Based on the 2011 novel by Patrick Ness — and centred around the original idea of Siobhan Dowd as she herself was dying of cancer — A Monster Calls is an unusual tale of 12-year-old Conor O’ Malley (Lewis MacDougall), who, as the voice-over informs us in the beginning, is ‘too old to be a kid, too young to be a man’. With a withering-away, terminally-ill mother in and out of hospital, bullied by his classmates at school, an uptight grandma, father separated and living across the Atlantic in LA, Conor’s life holds everything a 12-year-old wouldn’t wish for.
Then out of the blue, or rather out of the eerie darkness, at seven minutes past midnight, the yew tree in the churchyard cemetery which the young lad can view from his bedroom window is uprooted and transforms itself into a massive monster (voice of Liam Neeson). The initial shock turns to solace as the tree monster promises to tell the boy three stories on consecutive days after which the youngster is to tell him one — his own worst nightmare.
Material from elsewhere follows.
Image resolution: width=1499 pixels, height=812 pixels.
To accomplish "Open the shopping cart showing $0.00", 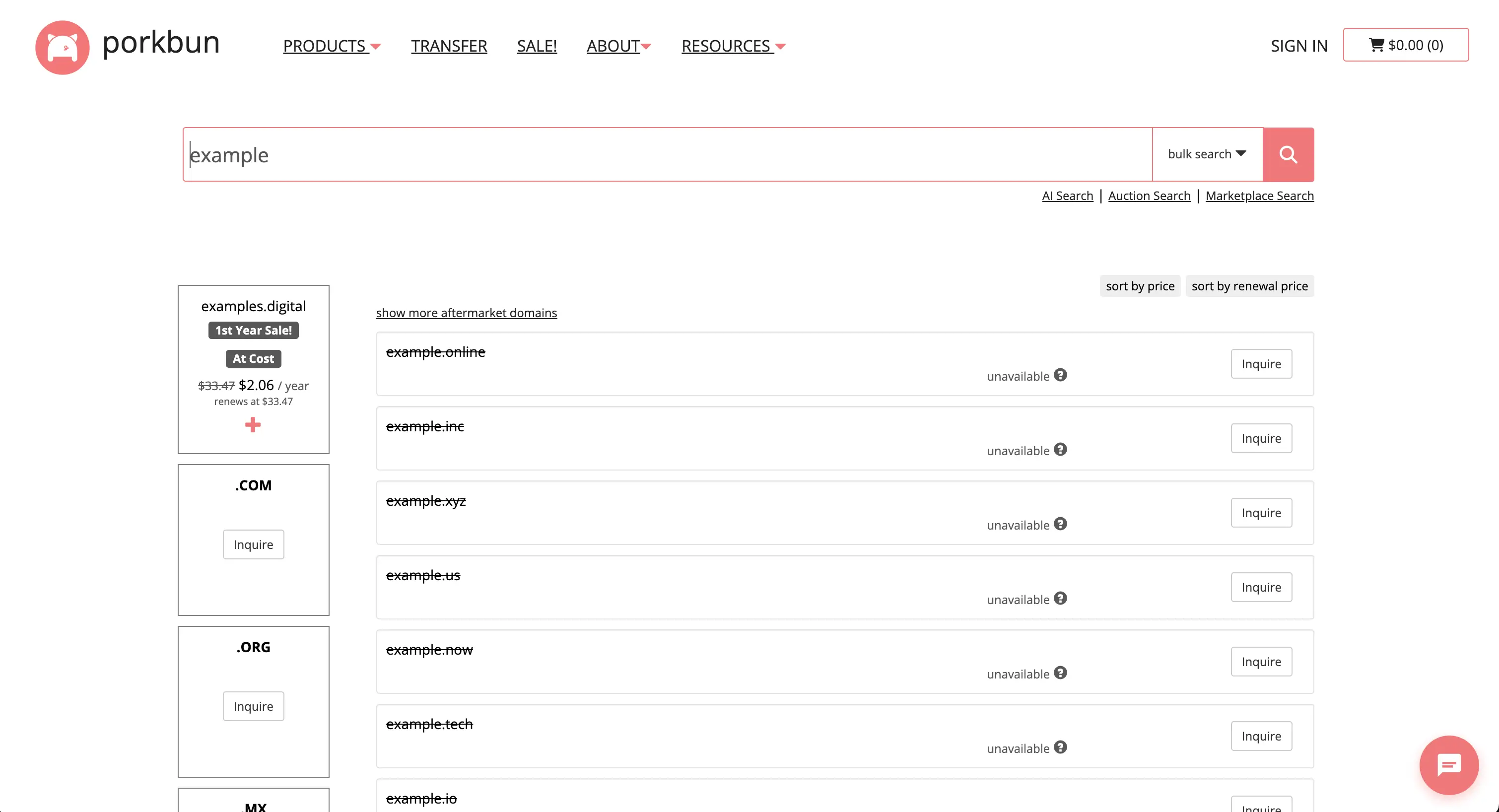I will pyautogui.click(x=1406, y=44).
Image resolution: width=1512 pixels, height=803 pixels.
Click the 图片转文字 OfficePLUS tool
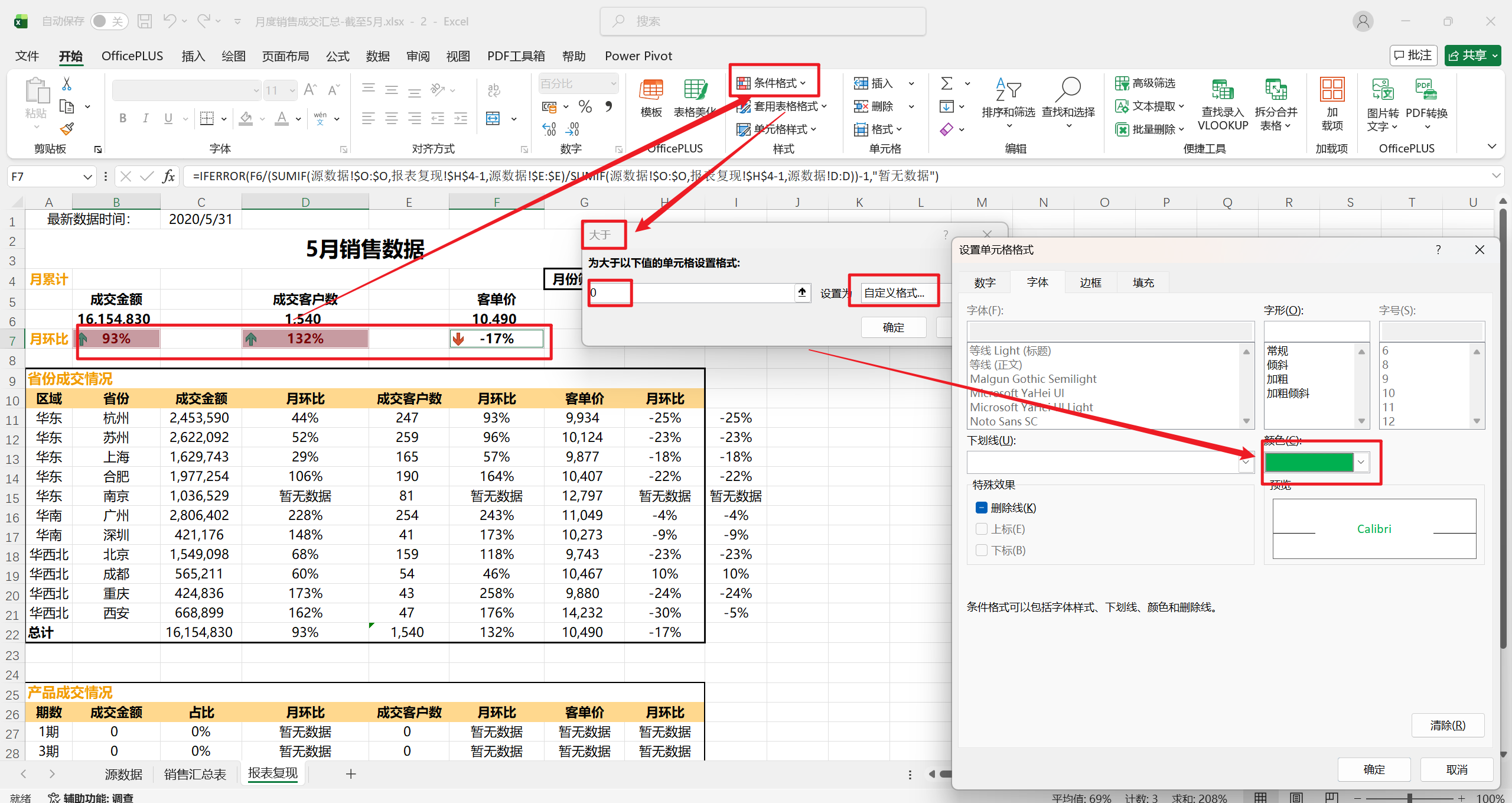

A Monster Calls is a tearjerker, coming-of-age story with a difference, one in which the director Juan Bayona, aided by Patrick Ness’ script, doesn’t hesitate to explore the disconsolate life of a boy approaching adolescence. Some exceptional performances by MacDougall, the heart-breaking Felicity Jones as the wasting-away mother, Sigourney Weaver as the stern-turned-sympathetic grandmom and Toby Kebbell as the dad, fleeting in and out of the youngster’s life, makes this a compulsive watch. Geraldine Chaplin, Charlie Chaplin’s daughter, appears in a cameo as the headmistress admonishing the young lad. The last few minutes will have the tender-hearted reaching for their hankies and tissues.
The three stories, are all with frank and ruthless messages, are a reality check on life and how one encounters its challenges. It’s ostensibly a children’s film, but scratch the surface and one sees dark overtones, those that cannot be ignored.